→ **Written exercise**
Rewrite everything from the start of the entries down to the line containing "The image size is (165, 109). point(57,100)", changing "Minimize" to "Maximize" and leaving all else as is.

[start of Given entries]

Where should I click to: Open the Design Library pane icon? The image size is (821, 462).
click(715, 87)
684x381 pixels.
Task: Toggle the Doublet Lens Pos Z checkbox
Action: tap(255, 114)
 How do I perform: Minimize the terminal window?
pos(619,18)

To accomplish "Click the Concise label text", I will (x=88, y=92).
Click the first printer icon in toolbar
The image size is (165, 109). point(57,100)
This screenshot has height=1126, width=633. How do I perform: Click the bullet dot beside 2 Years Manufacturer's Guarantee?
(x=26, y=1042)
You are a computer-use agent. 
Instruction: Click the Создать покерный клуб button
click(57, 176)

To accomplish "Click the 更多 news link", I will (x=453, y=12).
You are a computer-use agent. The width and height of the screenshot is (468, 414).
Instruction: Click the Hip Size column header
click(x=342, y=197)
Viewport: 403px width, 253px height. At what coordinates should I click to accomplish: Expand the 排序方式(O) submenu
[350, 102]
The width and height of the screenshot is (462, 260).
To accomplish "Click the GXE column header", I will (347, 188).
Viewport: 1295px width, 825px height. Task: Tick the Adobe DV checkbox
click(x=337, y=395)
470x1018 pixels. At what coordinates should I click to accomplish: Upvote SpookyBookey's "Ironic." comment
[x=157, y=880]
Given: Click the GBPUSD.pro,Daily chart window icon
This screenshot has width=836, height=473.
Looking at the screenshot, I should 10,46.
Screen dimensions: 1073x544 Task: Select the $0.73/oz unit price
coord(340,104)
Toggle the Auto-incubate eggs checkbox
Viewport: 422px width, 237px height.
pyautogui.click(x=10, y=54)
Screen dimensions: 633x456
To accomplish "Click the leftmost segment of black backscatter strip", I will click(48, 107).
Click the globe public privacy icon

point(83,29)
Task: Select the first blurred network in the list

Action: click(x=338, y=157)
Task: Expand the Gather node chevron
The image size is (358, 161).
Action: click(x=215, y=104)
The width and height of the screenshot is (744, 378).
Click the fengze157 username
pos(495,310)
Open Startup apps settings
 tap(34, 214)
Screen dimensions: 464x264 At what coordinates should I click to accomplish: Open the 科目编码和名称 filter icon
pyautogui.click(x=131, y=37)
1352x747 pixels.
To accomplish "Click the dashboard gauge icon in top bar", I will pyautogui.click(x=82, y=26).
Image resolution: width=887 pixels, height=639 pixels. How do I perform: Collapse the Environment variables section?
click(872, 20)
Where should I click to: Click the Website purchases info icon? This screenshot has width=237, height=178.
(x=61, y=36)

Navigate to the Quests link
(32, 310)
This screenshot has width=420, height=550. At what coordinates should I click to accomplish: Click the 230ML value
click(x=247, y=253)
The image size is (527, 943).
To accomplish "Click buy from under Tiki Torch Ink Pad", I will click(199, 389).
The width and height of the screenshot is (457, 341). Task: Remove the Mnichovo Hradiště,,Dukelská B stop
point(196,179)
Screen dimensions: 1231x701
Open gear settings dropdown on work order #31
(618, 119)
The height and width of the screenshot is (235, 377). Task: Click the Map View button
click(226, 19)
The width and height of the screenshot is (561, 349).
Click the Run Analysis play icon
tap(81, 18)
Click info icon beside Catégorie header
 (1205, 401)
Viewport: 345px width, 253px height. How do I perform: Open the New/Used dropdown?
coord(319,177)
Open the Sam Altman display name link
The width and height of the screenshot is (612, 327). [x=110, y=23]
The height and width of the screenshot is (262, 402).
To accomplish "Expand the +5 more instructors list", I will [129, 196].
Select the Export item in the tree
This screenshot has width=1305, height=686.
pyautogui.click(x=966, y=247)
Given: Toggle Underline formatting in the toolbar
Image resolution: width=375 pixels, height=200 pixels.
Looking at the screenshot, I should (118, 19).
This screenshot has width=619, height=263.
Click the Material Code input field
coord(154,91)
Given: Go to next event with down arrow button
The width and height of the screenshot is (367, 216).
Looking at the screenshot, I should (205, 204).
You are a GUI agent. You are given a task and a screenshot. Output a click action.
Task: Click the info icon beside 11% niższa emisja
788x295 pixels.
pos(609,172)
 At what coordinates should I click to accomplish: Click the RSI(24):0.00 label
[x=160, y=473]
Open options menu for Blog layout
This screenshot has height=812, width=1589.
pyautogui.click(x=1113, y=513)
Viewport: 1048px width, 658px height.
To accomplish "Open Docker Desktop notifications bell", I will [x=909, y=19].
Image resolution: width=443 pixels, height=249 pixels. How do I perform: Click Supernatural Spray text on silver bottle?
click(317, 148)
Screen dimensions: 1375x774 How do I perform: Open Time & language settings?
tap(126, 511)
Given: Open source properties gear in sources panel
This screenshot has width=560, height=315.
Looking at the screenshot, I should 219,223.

[end of Given entries]

→ **Solution to this task**
Where should I click to: Open the Design Library pane icon? The image size is (821, 462).
click(715, 87)
684x381 pixels.
Task: Toggle the Doublet Lens Pos Z checkbox
Action: tap(255, 114)
 How do I perform: Maximize the terminal window?
pos(619,18)

To accomplish "Click the Concise label text", I will (x=88, y=92).
Click the first printer icon in toolbar
The image size is (165, 109). point(57,100)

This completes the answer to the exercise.